Origine et histoire du Château de Châtenois
Le château de Châtenois, situé dans le Bas-Rhin, est mentionné dès 1297 comme une forteresse appartenant à l'évêque de Strasbourg. Ce site atypique associe un château, une église et un cimetière fortifié – le plus vaste d’Alsace –, ceint par un fossé. À l’origine, il abritait aussi une résidence épiscopale et un atelier monétaire au XIVe siècle, reflétant son importance stratégique et économique pour la région.

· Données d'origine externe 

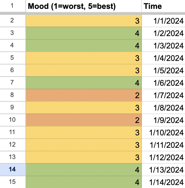This screenshot has width=185, height=188.
Task: Select the green mood cell for 1/2/2024
Action: pyautogui.click(x=83, y=33)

En 1298, l’évêque cède une partie du château en fief à Heinrich Waffler von Eckerich. Au XVe siècle, le site est engagé à plusieurs reprises, notamment au comte de la Petite-Pierre en 1410, avant d’être acquis par le grand chapitre de la cathédrale de Strasbourg en 1489. Pendant la Guerre civile entre Armagnacs et Bourguignons (1444-1445), le roi Louis XI y établit son quartier général, mais le site est pillé et détruit à son départ. Les conflits se poursuivent : attaqué par les Bourguignons en 1473, il résiste aux troupes du margrave de Bade en 1593, mais tombe face aux Suédois (1632) puis aux impériaux (1677).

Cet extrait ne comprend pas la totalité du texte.